### Task objective
Once you have read the listing, output it exactly and completely.
..............................
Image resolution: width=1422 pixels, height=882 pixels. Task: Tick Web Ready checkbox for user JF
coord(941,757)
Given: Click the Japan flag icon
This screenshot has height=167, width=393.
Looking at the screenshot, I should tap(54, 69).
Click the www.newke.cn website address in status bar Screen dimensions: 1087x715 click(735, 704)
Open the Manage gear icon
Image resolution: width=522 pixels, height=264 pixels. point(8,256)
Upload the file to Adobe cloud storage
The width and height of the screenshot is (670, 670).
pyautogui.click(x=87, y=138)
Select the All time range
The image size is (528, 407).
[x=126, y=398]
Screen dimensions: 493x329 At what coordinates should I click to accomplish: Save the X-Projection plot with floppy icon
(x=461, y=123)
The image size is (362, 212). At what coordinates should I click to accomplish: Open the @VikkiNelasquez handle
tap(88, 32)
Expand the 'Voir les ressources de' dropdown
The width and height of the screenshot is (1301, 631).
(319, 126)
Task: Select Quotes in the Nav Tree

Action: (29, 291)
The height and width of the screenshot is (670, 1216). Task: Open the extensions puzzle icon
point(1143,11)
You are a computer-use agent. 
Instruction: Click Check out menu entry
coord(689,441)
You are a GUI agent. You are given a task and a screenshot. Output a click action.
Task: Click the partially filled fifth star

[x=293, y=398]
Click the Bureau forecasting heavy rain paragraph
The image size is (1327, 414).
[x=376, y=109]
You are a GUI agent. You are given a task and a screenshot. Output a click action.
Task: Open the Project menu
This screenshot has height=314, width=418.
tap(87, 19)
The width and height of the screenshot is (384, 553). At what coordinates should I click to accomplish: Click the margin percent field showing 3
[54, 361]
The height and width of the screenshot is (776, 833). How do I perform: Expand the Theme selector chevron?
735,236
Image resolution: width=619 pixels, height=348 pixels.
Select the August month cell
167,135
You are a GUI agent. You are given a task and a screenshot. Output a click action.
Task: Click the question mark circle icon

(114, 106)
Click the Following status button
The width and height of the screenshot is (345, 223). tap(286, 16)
..............................
### Worked solution
Image resolution: width=1422 pixels, height=882 pixels. Task: Tick Web Ready checkbox for user JF
coord(941,757)
Given: Click the Japan flag icon
This screenshot has height=167, width=393.
Looking at the screenshot, I should tap(54, 69).
Click the www.newke.cn website address in status bar Screen dimensions: 1087x715 click(735, 704)
Open the Manage gear icon
Image resolution: width=522 pixels, height=264 pixels. point(8,256)
Upload the file to Adobe cloud storage
The width and height of the screenshot is (670, 670).
pyautogui.click(x=87, y=138)
Select the All time range
The image size is (528, 407).
[x=126, y=398]
Screen dimensions: 493x329 At what coordinates should I click to accomplish: Save the X-Projection plot with floppy icon
(x=461, y=123)
The image size is (362, 212). At what coordinates should I click to accomplish: Open the @VikkiNelasquez handle
tap(88, 32)
Expand the 'Voir les ressources de' dropdown
The width and height of the screenshot is (1301, 631).
(319, 126)
Task: Select Quotes in the Nav Tree

Action: (29, 291)
The height and width of the screenshot is (670, 1216). Task: Open the extensions puzzle icon
point(1143,11)
You are a computer-use agent. 
Instruction: Click Check out menu entry
coord(689,441)
You are a GUI agent. You are given a task and a screenshot. Output a click action.
Task: Click the partially filled fifth star

[x=293, y=398]
Click the Bureau forecasting heavy rain paragraph
The image size is (1327, 414).
[x=376, y=109]
You are a GUI agent. You are given a task and a screenshot. Output a click action.
Task: Open the Project menu
This screenshot has height=314, width=418.
tap(87, 19)
The width and height of the screenshot is (384, 553). At what coordinates should I click to accomplish: Click the margin percent field showing 3
[54, 361]
The height and width of the screenshot is (776, 833). How do I perform: Expand the Theme selector chevron?
735,236
Image resolution: width=619 pixels, height=348 pixels.
Select the August month cell
167,135
You are a GUI agent. You are given a task and a screenshot. Output a click action.
Task: Click the question mark circle icon

(114, 106)
Click the Following status button
The width and height of the screenshot is (345, 223). tap(286, 16)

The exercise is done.